Progress at illegal wildlife trade meeting but urgent action still needed
Perhaps the most significant impact of this week’s packed agenda will be on elephant conservation. The decision to allow 6 countries to exit the National Ivory Action Plan process (NIAP) was disappointing, as some of them are still major conduits for illegal trafficking of ivory. The NIAP mechanism is meant to ensure these countries report on actions they have taken to combat this criminal activity.

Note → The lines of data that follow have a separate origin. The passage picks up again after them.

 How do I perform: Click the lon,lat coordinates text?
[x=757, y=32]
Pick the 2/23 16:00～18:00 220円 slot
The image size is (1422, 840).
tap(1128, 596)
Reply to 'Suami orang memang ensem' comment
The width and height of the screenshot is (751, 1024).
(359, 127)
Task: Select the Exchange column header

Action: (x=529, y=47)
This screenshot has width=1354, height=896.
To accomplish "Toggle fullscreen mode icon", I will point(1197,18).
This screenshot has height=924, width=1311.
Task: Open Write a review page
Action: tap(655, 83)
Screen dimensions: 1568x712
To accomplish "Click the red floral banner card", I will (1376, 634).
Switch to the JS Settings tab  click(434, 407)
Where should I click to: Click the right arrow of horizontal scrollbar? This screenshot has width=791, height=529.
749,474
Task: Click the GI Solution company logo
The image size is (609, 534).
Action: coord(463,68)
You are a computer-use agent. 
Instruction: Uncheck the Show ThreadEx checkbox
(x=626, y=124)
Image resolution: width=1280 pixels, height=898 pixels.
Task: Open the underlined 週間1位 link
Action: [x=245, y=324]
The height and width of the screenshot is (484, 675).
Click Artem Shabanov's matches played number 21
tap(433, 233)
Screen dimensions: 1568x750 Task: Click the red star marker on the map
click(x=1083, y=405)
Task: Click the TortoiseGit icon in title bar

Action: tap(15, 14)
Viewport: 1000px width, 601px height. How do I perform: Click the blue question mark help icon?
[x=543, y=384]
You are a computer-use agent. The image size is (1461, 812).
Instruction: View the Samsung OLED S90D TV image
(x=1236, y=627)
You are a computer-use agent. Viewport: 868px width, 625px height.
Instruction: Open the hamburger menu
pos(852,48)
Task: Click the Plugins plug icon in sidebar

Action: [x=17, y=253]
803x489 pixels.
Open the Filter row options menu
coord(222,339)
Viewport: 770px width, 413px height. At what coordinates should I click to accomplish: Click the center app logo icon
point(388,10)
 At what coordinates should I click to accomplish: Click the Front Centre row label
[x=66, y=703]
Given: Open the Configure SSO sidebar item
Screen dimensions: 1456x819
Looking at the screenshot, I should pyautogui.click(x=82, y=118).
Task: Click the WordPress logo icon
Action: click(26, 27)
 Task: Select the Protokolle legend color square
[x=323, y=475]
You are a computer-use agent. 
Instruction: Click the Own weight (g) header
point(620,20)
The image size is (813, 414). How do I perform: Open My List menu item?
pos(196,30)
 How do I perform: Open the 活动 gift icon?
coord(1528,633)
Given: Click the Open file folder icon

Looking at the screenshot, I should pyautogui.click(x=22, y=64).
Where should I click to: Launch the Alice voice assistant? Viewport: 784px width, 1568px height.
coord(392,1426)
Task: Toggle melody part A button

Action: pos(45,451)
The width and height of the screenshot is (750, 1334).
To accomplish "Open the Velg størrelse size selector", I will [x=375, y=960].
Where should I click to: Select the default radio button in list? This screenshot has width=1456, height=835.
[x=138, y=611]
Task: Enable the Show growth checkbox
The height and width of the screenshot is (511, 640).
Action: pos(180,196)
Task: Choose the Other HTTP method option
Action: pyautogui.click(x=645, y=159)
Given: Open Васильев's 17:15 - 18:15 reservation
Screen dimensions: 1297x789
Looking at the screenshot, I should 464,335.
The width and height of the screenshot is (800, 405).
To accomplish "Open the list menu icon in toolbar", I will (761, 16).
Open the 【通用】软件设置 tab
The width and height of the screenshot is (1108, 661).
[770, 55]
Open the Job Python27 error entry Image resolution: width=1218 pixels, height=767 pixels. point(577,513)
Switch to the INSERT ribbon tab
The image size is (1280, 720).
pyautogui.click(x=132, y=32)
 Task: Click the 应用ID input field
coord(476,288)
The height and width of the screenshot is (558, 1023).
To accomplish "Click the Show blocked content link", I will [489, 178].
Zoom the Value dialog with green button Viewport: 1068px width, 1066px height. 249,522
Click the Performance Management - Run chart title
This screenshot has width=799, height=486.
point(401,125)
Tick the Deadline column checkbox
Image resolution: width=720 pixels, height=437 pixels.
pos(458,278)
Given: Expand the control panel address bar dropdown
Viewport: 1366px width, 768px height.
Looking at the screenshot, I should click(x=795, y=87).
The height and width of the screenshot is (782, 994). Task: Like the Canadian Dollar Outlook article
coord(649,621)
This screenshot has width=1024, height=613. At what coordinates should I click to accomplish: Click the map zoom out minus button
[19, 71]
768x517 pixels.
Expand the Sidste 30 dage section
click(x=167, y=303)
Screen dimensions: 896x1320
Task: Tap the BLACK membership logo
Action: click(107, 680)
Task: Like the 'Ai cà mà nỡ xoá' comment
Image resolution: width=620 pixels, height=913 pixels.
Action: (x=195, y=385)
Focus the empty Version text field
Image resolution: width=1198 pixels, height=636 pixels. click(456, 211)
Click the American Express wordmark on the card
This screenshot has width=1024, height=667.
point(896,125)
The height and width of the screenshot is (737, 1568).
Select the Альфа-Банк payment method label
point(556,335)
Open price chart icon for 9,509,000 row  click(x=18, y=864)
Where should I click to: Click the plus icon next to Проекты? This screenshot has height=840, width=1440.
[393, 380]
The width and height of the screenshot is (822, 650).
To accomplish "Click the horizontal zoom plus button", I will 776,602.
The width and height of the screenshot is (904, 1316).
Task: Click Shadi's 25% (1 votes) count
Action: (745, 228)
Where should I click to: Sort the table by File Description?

Reflecting on this decision, Margaret Kinnaird, WWF Wildlife Practice Leader says, “We recognize the NIAP process as an important tool but it cannot deliver the protection required for elephants on its own. We urge governments to reflect on the process more broadly, and to take into account other ongoing compliance processes. One of these is the mechanism, under Article XIII of the Convention, that places several countries including Lao PDR, Nigeria and the Democratic Republic of Congo (all NIAP countries) under wider scrutiny on a range of issues including tiger farms, timber trade and parrot trade.”
On tiger trade, the Committee was furnished with a review of government implementation of the needed actions and of captive tiger breeding facilities feeding the tiger trade. China and Viet Nam, the countries of most concern, questioned the reports, despite not having taken the opportunity to provide input at the draft stage. Due to their objections, specific recommendations for government action could not be made at this meeting, however the Secretariat will now gather more information and provide specific recommendations for the CITES CoP in May 2019.
"The parts and products of over 1,755 tigers were seized in Asia between 2000 and 2015, and recently, a third of those seizures were thought to come from captive facilities. This is a huge threat to wild tigers and we cannot procrastinate on the actions needed while wild tigers are killed and captive tigers bred to feed an illegal trade.” saidHeather Sohl, WWF's Interim Tigers Alive Initiative Leader. “Governments shouldn't wait until May 2019 to act and can implement the best practice highlighted in the reviews to improve legislation, strengthen law enforcement, reduce demand, phase out tiger farms and use enforcement tools such as photo identification and forensic analysis."
Another highlight was the decision by Parties that Japan is in clear violation of the Convention for their catch and landing of sei whales, allegedly for purposes of scientific research, and the sale of their meat and blubber in retail markets. While Japan has reservations on many of the great whale species listed in Appendix I (which means they do not have to abide by the convention for those species), this is not the case for sei whales and therefore Japan is prohibited from international commercial trade in this species. Japan will have to report back by February 1, 2019 as to how they will come into compliance with the convention.
“WWF first raised concerns over Japan’s hunt and sale of sei whales fifteen years ago. We are thrilled that this clear violation of international law has finally been recognized, and look forward to Japan’s cessation of their so-called “scientific” whaling operations in the North Pacific,”said Leigh Henry, Wildlife Policy Director, WWFUS.
Next week, the 2018 Illegal Wildlife Trade Conference, to be hosted in London by the UK government, will provide an opportunity for global leaders to come together and make commitments to help end illegal wildlife trade. It is expected this will add greater political momentum to help deliver the many needs identified in CITES.
Note for editors:
The Convention on International Trade in Endangered Species of Wild Fauna and Flora (CITES) entered into force in 1975, in response to concerns that many species were becoming endangered because of international trade. Because this trade crosses national borders, international collaboration and cooperation is crucial to ensure this trade is sustainable and controlled and does not threaten or endanger wildlife.
As part of its work on wildlife conservation, WWF supports both enforcement of, and the listing of endangered species in, CITES – the world's largest and, by some accounts, most effective international wildlife conservation agreement.